** DATA RECORDS **
════════════════════
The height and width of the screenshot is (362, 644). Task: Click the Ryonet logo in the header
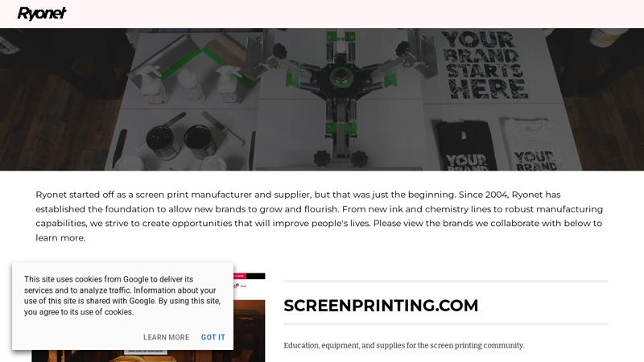click(42, 14)

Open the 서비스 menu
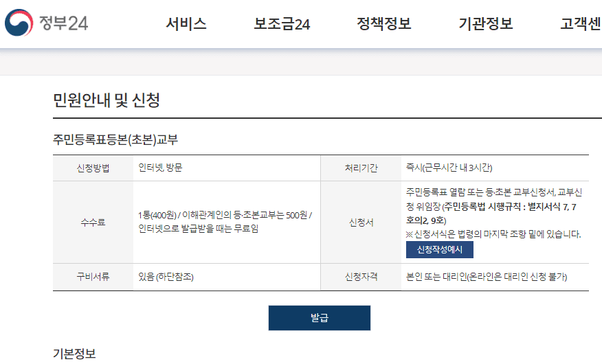(186, 24)
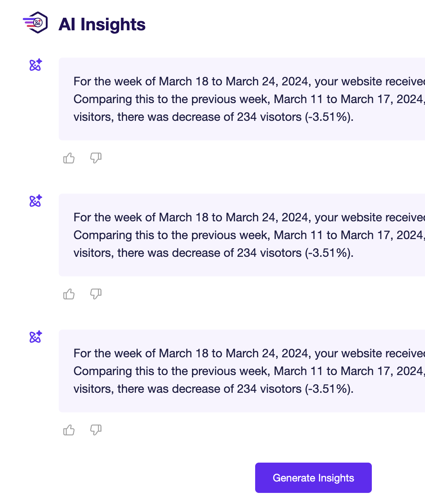Select the second insight message card
425x504 pixels.
pos(242,235)
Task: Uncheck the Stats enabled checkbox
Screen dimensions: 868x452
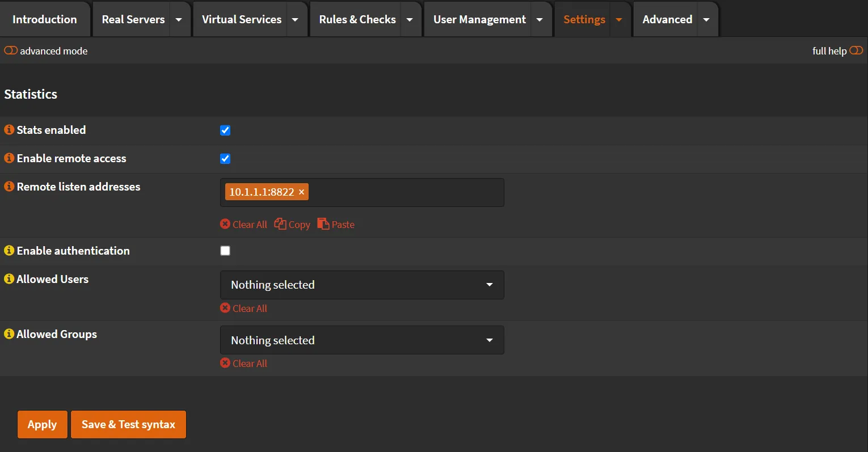Action: [x=225, y=130]
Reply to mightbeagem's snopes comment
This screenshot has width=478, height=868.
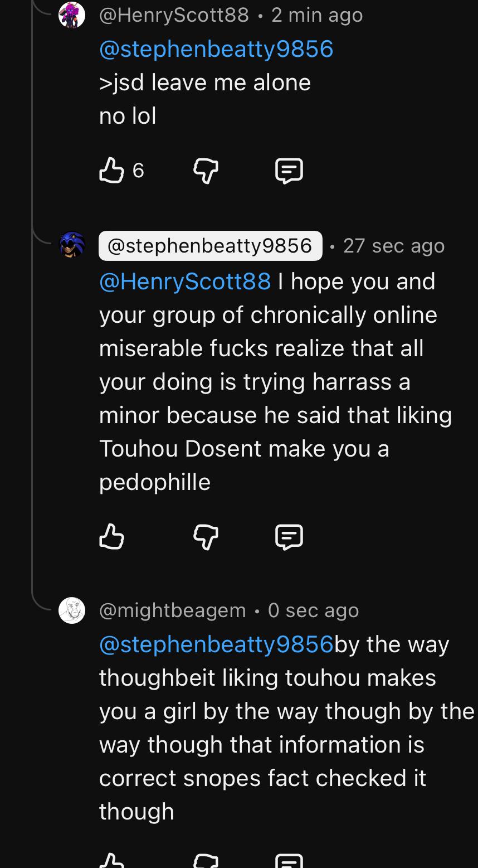(x=289, y=862)
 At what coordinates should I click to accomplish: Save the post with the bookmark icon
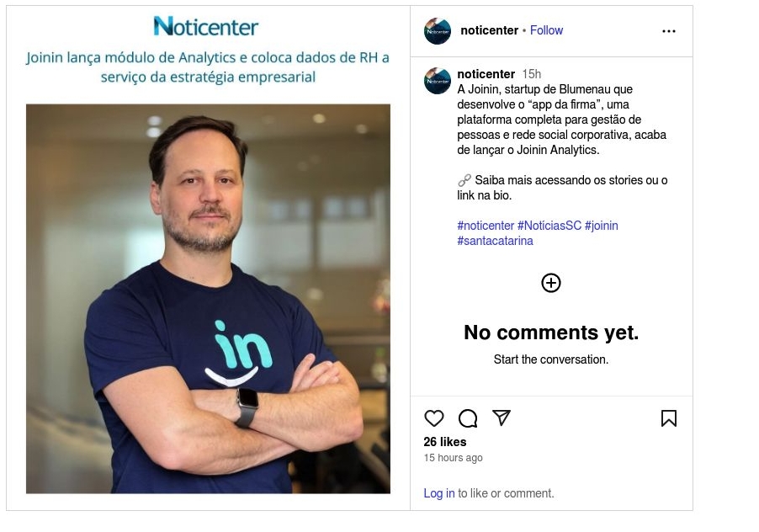coord(668,418)
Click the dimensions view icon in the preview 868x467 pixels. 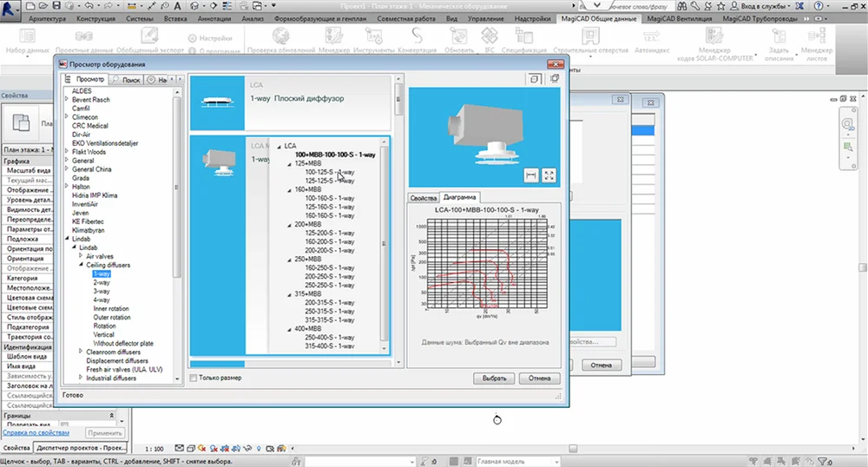point(532,175)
════════════════════
** ACTIVITY **
If a picture sits between the line containing "Open the 서비스 menu" and the line containing "Reply to mightbeagem's snopes comment", leave it out, and return the lines of that range above exactly, both ends included.

** TASK OUTPUT **
Open the 서비스 menu
(186, 24)
Select the second insight message card
425x504 pixels.
pos(242,235)
Task: Uncheck the Stats enabled checkbox
Screen dimensions: 868x452
Action: [x=225, y=130]
Reply to mightbeagem's snopes comment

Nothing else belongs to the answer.